TASK INSTRUCTIONS
Repeat all entries below exactly as shown.

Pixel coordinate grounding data

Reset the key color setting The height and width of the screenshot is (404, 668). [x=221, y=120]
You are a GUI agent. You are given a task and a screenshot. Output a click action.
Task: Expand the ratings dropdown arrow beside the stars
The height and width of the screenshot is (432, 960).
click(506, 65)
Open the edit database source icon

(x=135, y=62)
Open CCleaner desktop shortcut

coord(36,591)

ANSWER SECTION
Reset the key color setting The height and width of the screenshot is (404, 668). [x=221, y=120]
You are a GUI agent. You are given a task and a screenshot. Output a click action.
Task: Expand the ratings dropdown arrow beside the stars
The height and width of the screenshot is (432, 960).
click(506, 65)
Open the edit database source icon

(x=135, y=62)
Open CCleaner desktop shortcut

coord(36,591)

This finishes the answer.